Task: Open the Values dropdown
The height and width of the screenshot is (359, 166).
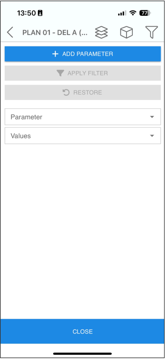Action: click(83, 136)
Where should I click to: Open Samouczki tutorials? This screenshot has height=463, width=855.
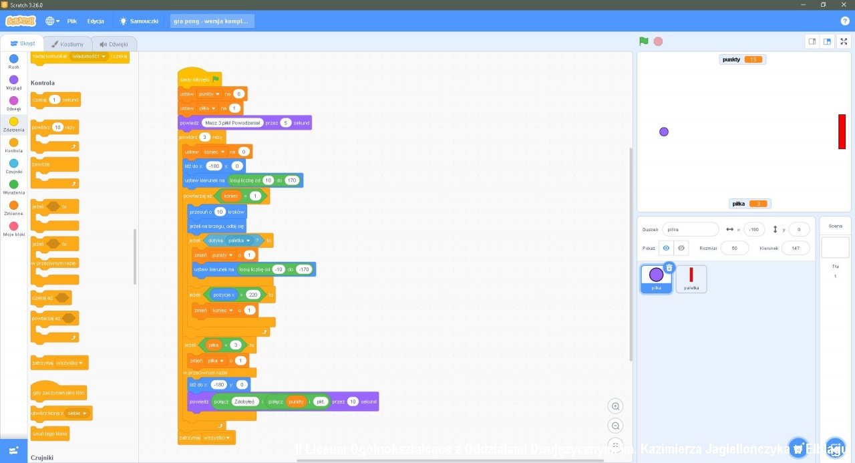[139, 21]
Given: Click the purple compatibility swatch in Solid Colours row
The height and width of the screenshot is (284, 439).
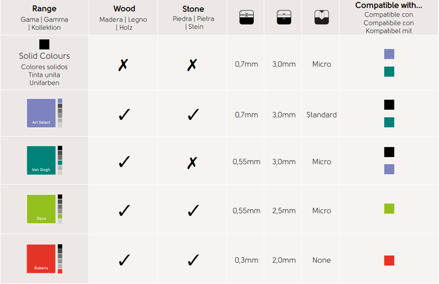Looking at the screenshot, I should tap(389, 54).
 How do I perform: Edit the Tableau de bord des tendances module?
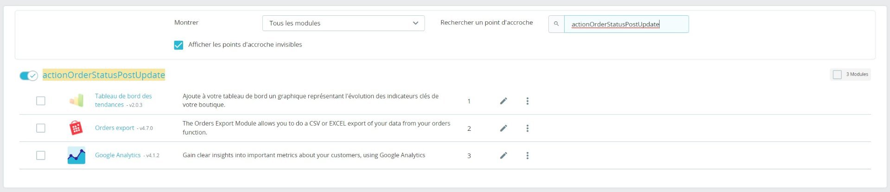pos(503,101)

TASK DIRECTIONS ::
Would you output only the span of the records above that opens with the line containing "The height and width of the screenshot is (359, 166)." and closes with the line containing "Given: Click the", ends included and pictures dropped?

SOLUTION FOR THIS TASK ::
The height and width of the screenshot is (359, 166).
Action: click(83, 136)
Where should I click to: Open Samouczki tutorials? This screenshot has height=463, width=855.
[139, 21]
Given: Click the purple compatibility swatch in Solid Colours row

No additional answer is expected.